Tubal ligation reversal is a procedure by which the separated segments of the fallopian tubes are reattached or realigned again. This procedure is also called tubal reanastomosis or recanalization. By reestablishing continuity of the fallopian tubes it makes fertilization and subsequent pregnancy possible. However, it is a lengthy procedure, needing special skills of the surgeon and is a costly affair, with no absolute guarantee of pregnancy.

Reasons for a Tubal Ligation Reversal

Regret following tubal sterilization may occur due to a number of reasons, prompting a woman to seek advice regarding reversal procedures.

  • A change in circumstances, such as death of a child, divorce, death of her spouse or remarriage, may make a woman regret her decision.
  • The decision for tubal sterilization may have been made in haste, without really considering the implications. This is one of the common reasons for the request for a reversal by young women, and sometimes if is done too soon after delivery.
  • The decision may have been taken under pressure, either from the husband, partner or other family members.
  • Chances of regret are there if tubal sterilization was done as a means of tackling certain situations such as marital problems, financial difficulties, being out of work, or some short-term physical or mental problem.
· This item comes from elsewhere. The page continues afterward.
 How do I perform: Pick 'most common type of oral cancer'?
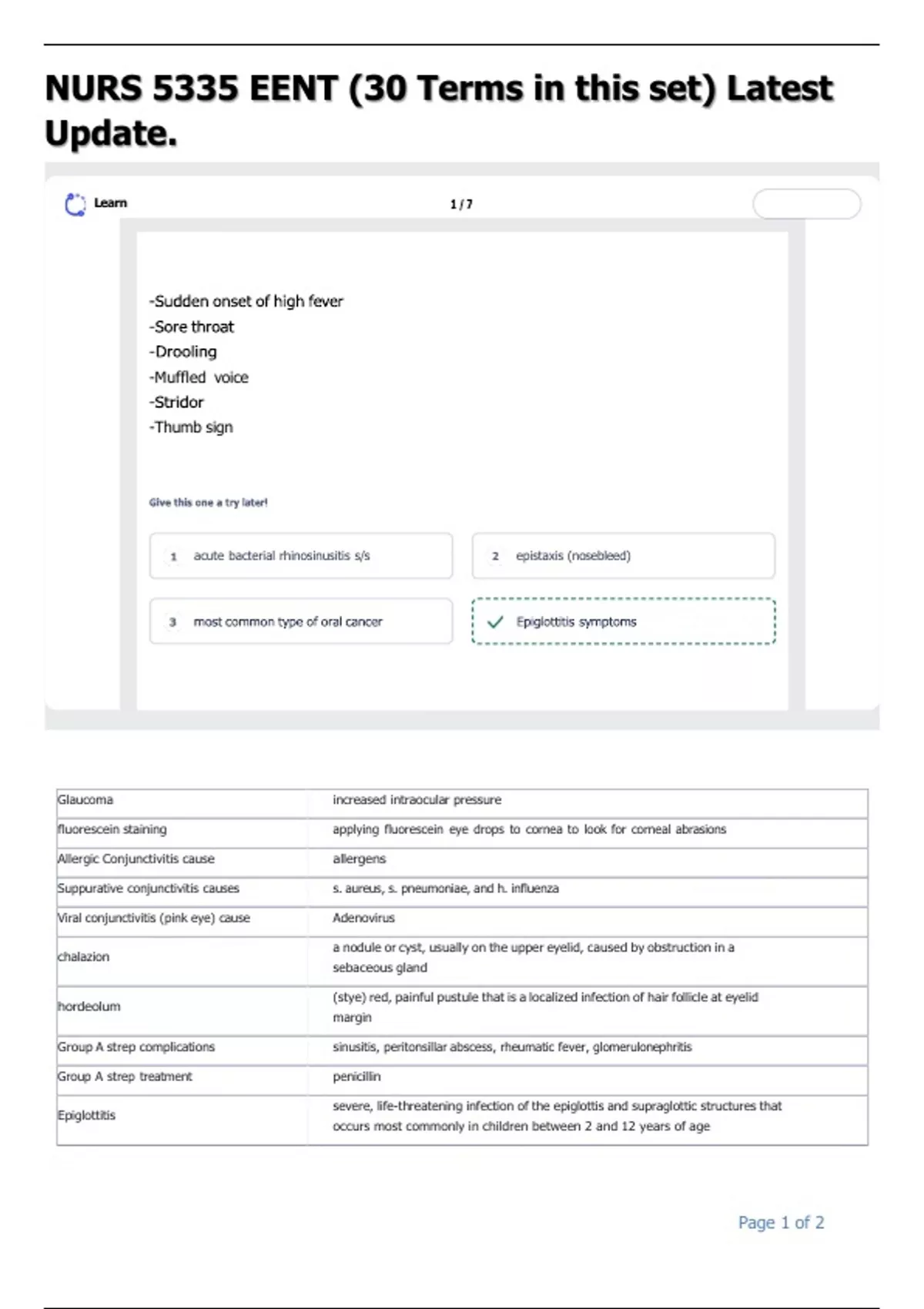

Tubal Ligation Reversal Procedure

  • Tubal ligation reversal is a major surgery and is a more complicated procedure than tubal ligation.
  • It may take from 1 to 3 hours to perform this surgery.
  • Usually has to be done under general anesthesia.
  • The incision may be larger than the one given for the tubal sterilization procedure resulting in long term concerns about scarring.
  • The patient may need a longer hospital stay and a longer time to recuperate.

Newer methods of reversal using microsurgery techniques may be performed under local anesthesia on an outpatient basis. Shorter operation time (may be less than an hour), only a few hours of hospital stay and quicker recovery makes this method more attractive. However, doctors performing such operations need to be specially trained in the procedure. Tiny sutures, using the thinnest of needles, are used to join the two separated portions of the tubes. The operating field, including the tubes, is visualized in a magnified manner and microsurgery also ensures less tissue damage and bleeding during the procedure.

Surgical Approaches

  • Minilaparotomy Tubal Reversal
    • Surgery may be done under general anesthesia with a small incision on the abdomen just above the pubic bone.
  • Laparoscopic Tubal Reversal
    • Tiny incisions on the abdomen allow the passage of a laparoscope (a long, thin, telescope-type instrument with a camera at the end) and other microsurgical instruments for performing the operation.
  • Robotic Assisted Tubal Reversal
    • A remote controlled robotic system is used by the surgeon to perform this procedure.

Methods

  • Tubotubal Anastomosis
    • The blocked ends of the two tubal stumps are opened.
    • A stent is passed through the tube and the two ends are brought close together over it.
    • Sutures are placed on the muscular layer and outer serosal layer so that the tubes are aligned properly but the inner mucosal layer is left untouched.
    • The stent is withdrawn and the abdomen closed in layers.
  • Tubouterine Implantation
    • Essure or Adiana methods of sterilization need a different type of reversal surgery than what is normally done for reversal of other sterilization methods.
    • The device (coil or matrix) that is inserted in the tube to achieve sterilization impacts in the uterine end of the fallopian tube and produces scar tissue here as well as in a small part of the overlying uterus.
    • To bypass the area of scarring, the intrauterine part of the tube together with the scarred portion of the uterus must be removed.
    • The healthy portion of the tube is then implanted into a newly created opening in the uterus.
    • This method of reversal is known as tubouterine implantation and is also done in other cases where only the farthest (distal) part of the tube is present.
  • Ampullary Salpingostomy
    • This is necessary when the fimbrial portion of the tube has been removed to perform tubal sterilization.
    • Reversal involves opening the tubal end and folding the inner lining outwards and fixing it with sutures so that it does not close back again.